O governo fechou ontem, sem acordo de nenhum dos parceiros sociais, o conjunto de alterações às leis laborais que pretende encaminhar para o Parlamento após aprovação pelo Conselho de Ministros, prevista para o próximo mês. De fora, fica a revalorização parcial do pagamento por horas extra, medida negociada com PCP e Bloco de Esquerda em outubro, antes do chumbo da proposta inicial de Orçamento do Estado para 2022.
A medida é agora atirada para a discussão de um acordo de rendimentos e competitividade, que só avançará com nova reunião marcada para 29 de junho e que se prevê que fique fechado apenas em outubro, sem que o governo esclareça se ainda entrará na calha do novo processo de revisão do Código do Trabalho.
"Procurámos que todas as matérias que têm que ver com rendimentos e com áreas financeiras e fiscais sejam parte da discussão e da negociação no âmbito do acordo de rendimentos e competitividade", justificou ontem a ministra do Trabalho, Ana Mendes Godinho, após a última reunião sobre a chamada Agenda do Trabalho Digno, em Concertação Social.
A ministra fala agora num "conceito amplo do acordo de rendimentos". Além de discutir a proposta de estabelecimento de referenciais setoriais para subidas de salário na contratação coletiva, pretende avançar com alterações em sede de IRS e IRC, segundo o Programa do Governo, e passará agora também a acolher o tema da subida de pagamentos por trabalho suplementar.

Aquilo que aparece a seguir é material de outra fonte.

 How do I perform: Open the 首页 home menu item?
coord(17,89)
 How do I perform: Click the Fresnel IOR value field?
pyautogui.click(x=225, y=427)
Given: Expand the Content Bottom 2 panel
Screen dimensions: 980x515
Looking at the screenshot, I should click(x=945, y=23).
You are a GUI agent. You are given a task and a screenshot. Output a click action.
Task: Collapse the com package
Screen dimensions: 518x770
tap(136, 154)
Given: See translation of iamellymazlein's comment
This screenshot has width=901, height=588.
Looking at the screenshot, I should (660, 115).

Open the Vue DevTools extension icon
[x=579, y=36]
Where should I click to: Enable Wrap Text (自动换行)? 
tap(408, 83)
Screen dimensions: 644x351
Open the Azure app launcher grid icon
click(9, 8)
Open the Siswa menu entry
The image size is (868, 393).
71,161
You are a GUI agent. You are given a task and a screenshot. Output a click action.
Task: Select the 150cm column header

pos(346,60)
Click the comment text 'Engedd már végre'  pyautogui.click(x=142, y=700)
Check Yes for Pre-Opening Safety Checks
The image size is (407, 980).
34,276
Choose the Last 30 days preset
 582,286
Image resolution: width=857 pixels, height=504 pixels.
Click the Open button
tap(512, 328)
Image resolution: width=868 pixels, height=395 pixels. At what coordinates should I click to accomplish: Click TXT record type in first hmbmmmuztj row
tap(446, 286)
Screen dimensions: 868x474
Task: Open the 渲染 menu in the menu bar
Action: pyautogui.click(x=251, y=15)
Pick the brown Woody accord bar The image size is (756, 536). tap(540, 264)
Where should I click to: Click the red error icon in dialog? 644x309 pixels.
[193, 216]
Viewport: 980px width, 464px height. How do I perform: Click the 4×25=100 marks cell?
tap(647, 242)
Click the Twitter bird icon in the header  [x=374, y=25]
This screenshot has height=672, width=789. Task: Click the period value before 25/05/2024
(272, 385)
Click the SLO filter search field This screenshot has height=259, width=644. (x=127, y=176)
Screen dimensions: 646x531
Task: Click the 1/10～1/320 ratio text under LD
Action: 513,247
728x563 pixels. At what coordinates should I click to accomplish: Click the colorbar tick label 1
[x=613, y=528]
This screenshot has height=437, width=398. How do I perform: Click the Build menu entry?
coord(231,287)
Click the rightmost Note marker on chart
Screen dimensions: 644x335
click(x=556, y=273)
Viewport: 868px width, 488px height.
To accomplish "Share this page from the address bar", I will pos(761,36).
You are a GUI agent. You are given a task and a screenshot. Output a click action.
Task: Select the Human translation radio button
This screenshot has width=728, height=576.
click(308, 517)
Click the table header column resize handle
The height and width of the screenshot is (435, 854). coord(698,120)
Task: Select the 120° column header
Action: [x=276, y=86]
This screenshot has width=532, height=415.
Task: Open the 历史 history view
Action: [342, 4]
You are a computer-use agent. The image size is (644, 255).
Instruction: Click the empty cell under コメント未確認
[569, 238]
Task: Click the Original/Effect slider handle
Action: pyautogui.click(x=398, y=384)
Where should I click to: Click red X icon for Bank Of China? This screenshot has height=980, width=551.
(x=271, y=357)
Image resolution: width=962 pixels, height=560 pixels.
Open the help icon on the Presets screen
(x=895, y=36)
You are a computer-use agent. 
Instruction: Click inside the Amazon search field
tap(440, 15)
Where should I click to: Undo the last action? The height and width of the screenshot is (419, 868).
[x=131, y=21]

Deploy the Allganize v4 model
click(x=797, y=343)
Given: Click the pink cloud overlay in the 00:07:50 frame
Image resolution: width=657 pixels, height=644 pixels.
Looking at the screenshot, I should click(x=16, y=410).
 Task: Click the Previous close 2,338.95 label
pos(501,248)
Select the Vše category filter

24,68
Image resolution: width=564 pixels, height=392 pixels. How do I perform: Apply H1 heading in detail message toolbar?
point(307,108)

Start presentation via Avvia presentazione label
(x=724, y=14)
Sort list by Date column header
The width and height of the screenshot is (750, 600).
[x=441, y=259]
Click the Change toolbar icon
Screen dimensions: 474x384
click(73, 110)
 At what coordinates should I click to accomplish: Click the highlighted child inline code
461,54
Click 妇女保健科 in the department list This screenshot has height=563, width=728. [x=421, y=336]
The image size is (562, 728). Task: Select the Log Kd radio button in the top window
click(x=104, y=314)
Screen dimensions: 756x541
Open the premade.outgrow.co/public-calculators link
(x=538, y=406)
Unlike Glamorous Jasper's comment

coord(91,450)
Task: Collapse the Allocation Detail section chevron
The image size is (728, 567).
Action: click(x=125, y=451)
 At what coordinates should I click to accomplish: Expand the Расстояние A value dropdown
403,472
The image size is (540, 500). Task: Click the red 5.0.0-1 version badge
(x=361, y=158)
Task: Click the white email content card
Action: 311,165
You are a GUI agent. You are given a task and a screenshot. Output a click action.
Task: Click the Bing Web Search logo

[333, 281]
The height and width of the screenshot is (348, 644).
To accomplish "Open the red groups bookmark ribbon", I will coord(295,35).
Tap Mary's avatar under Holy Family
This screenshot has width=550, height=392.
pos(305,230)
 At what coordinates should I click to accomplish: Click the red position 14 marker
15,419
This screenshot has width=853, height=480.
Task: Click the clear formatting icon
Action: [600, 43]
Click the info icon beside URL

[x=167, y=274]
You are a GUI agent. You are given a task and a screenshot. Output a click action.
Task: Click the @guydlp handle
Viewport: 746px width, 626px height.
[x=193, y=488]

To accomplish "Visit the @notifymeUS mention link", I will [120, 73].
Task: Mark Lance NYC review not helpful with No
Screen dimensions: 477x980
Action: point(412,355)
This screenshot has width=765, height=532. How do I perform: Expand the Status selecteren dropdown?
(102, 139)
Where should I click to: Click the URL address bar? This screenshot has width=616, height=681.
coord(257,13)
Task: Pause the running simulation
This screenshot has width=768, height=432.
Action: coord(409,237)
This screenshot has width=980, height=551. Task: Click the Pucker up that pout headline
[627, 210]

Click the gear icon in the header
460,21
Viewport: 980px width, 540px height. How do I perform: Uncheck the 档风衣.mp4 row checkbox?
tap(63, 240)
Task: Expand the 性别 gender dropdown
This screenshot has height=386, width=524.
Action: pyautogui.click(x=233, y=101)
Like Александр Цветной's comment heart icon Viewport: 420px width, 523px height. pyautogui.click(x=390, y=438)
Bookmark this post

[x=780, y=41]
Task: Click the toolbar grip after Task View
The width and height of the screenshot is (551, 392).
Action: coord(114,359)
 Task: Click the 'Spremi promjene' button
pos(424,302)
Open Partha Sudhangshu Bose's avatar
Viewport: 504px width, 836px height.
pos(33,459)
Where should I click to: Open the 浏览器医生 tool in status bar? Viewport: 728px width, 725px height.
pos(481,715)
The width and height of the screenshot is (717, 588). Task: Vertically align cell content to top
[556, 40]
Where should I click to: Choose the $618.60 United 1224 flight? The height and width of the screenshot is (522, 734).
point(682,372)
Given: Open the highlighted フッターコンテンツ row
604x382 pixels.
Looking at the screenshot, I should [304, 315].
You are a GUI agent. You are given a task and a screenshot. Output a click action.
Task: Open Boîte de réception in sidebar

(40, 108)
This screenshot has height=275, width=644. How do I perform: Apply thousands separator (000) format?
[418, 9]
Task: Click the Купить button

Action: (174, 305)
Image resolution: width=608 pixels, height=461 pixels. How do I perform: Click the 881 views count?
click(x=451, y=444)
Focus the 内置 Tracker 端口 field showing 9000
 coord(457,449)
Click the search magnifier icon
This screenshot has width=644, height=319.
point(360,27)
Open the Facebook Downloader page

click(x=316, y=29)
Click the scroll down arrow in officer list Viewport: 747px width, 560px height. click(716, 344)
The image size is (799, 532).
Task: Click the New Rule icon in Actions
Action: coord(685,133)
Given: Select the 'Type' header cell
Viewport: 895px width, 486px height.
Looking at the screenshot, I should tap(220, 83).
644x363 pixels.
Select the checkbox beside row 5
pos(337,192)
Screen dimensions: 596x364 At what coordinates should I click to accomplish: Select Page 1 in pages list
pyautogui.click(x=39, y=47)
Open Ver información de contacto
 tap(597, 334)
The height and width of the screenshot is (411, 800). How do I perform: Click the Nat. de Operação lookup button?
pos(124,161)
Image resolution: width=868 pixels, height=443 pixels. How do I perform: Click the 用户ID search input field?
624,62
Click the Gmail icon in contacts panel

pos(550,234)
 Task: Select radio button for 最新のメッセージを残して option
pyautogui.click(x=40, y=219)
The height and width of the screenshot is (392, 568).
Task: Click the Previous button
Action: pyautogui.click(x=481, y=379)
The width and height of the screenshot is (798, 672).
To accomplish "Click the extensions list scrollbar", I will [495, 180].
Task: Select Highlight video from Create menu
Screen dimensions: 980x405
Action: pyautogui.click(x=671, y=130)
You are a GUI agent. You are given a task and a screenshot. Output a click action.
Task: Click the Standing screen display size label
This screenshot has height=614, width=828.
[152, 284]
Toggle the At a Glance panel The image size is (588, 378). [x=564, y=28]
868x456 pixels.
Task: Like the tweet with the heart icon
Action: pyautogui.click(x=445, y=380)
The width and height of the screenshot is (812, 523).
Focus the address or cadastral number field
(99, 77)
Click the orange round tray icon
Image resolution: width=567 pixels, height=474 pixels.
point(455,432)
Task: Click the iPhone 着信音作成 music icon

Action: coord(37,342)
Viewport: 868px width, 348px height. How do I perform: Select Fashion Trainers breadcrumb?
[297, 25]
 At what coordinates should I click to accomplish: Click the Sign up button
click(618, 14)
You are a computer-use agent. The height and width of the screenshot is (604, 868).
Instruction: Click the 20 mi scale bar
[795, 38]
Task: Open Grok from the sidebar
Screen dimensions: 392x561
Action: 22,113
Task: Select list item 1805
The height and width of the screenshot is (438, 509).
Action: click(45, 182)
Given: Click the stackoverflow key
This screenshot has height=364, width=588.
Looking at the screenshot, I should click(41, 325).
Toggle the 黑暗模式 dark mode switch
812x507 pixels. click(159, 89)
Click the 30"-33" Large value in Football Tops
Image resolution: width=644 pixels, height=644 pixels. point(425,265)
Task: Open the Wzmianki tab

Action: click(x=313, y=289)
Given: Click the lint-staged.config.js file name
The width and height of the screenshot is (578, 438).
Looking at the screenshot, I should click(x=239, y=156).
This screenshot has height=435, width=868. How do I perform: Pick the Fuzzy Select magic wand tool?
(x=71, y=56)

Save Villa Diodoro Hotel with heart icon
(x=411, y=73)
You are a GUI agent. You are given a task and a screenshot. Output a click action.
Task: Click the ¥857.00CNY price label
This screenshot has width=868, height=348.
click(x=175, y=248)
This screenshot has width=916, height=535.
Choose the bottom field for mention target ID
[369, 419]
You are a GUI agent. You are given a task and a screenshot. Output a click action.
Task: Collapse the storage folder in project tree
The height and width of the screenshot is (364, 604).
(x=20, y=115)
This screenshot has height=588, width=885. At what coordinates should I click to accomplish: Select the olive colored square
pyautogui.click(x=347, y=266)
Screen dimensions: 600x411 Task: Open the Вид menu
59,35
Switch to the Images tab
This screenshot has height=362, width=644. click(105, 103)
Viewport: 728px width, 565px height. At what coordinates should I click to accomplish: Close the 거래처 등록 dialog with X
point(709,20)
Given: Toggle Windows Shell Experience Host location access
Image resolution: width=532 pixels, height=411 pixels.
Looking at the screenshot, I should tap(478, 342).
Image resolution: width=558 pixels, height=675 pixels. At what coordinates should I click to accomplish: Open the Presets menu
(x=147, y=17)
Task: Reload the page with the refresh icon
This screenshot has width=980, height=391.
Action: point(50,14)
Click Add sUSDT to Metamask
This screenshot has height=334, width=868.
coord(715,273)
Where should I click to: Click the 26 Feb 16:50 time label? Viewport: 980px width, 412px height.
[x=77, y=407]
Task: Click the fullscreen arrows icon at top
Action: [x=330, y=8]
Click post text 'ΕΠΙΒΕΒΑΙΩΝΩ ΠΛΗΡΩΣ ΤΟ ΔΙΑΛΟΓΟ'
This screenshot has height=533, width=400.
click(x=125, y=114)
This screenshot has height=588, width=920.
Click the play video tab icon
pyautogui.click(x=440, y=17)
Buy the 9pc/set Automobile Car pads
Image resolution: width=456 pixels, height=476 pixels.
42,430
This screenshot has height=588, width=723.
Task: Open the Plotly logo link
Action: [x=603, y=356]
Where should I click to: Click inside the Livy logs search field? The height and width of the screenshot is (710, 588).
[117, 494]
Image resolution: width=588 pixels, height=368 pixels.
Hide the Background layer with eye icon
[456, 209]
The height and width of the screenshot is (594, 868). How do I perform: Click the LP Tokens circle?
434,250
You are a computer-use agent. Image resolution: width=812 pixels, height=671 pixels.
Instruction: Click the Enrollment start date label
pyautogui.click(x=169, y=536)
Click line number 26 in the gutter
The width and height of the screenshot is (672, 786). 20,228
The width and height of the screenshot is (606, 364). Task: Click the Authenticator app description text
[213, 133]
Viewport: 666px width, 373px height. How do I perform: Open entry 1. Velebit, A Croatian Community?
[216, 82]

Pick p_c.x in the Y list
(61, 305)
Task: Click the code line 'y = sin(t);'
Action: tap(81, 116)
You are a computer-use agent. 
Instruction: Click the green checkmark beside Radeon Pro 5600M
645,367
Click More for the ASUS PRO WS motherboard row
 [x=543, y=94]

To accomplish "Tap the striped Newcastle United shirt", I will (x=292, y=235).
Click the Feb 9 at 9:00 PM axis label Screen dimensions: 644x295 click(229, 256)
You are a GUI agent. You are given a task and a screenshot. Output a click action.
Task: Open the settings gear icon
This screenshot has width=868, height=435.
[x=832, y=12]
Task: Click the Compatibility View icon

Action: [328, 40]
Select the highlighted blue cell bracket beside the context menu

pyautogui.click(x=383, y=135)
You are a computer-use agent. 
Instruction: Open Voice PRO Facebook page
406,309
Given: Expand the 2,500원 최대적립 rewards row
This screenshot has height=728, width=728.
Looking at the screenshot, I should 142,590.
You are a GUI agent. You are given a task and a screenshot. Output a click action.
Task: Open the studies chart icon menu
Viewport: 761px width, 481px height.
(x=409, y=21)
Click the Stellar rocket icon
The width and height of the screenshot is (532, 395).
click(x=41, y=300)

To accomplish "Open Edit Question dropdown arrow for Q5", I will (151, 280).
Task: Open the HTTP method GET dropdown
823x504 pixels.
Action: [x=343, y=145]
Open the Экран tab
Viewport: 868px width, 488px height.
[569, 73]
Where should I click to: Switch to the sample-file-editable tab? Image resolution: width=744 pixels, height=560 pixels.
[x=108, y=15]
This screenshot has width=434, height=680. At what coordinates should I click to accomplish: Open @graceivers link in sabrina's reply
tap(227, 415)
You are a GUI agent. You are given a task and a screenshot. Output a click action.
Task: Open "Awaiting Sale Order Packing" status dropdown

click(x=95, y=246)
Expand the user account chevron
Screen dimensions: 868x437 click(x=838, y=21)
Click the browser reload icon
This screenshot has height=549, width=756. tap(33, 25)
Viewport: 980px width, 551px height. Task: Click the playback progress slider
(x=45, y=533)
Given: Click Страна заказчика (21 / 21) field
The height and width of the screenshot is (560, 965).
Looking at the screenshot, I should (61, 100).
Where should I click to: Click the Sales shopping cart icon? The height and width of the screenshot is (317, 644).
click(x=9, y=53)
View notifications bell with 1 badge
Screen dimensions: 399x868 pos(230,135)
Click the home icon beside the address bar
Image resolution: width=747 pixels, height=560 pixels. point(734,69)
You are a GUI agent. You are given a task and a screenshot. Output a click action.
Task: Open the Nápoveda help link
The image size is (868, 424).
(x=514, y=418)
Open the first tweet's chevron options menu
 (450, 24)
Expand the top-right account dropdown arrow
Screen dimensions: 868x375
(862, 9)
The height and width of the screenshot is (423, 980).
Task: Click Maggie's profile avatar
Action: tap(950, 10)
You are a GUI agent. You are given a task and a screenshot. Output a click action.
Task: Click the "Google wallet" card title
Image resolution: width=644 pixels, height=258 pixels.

Na medida que era dada como certa em outubro, está em causa a alteração dos valores de pagamento do trabalho suplementar a partir das 120 horas anuais, repondo o pagamento da primeira hora extra em dias úteis para 50% (atualmente, 25%), da segunda hora para 75% (37,5%), e com a compensação do trabalho em dias de descanso e feriados a subir para 100% (50%).
O governo garante, porém, que não recuou. "Não abdicamos em nada daqueles que são os nossos objetivos no âmbito da Agenda do Trabalho Digno. Pelo contrário, esperamos até que, em Concertação, consigamos melhores soluções", disse Mendes Godinho.
Além do trabalho suplementar, segundo a ministra, o futuro acordo de rendimentos vai debater ainda os encargos das empresas em contribuições sociais: os até 2% de contribuição adicional por abuso no recurso da contratação a prazo, medida por regulamentar desde 2019; e a contribuição de 1% das remunerações que é paga a favor do Fundo de Compensação do Trabalho, que as confederações patronais pretendem ver eliminada.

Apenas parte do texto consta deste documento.